DIRECTIONS FOR THIS TASK:
In the listing below, pick out lines with "will".

SUPPLIED MATERIAL:
————

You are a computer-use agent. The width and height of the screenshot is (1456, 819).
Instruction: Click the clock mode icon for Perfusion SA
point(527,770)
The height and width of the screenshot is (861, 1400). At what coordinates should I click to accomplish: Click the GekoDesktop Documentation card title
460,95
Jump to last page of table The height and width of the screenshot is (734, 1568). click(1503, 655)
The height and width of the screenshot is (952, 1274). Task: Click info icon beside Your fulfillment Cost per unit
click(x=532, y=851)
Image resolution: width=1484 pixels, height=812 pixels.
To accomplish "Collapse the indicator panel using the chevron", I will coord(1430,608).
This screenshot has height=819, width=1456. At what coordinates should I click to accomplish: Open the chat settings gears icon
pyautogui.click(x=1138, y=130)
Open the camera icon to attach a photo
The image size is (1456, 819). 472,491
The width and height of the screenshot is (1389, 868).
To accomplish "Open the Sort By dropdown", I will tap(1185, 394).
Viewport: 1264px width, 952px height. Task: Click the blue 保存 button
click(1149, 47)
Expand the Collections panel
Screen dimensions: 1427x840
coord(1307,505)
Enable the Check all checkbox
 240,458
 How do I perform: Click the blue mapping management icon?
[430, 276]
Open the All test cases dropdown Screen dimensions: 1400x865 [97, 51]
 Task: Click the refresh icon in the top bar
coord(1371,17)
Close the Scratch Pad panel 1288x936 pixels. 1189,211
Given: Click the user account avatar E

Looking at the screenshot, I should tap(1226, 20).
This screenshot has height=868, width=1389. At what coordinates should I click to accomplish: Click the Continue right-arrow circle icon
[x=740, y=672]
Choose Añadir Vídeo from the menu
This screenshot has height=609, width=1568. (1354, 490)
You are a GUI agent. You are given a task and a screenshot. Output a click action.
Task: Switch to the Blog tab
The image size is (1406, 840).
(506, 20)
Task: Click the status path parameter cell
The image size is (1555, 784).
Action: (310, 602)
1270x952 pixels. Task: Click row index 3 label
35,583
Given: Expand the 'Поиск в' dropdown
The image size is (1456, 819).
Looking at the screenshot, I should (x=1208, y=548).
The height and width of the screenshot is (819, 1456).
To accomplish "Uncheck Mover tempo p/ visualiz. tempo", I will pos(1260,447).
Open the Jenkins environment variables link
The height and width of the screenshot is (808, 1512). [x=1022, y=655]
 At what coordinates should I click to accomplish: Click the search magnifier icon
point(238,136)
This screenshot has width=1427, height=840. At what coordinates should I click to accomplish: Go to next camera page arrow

————

ANSWER TO THIS EXERCISE:
To accomplish "Collapse the indicator panel using the chevron", I will coord(1430,608).
To accomplish "Open the Sort By dropdown", I will tap(1185, 394).
To accomplish "Uncheck Mover tempo p/ visualiz. tempo", I will pos(1260,447).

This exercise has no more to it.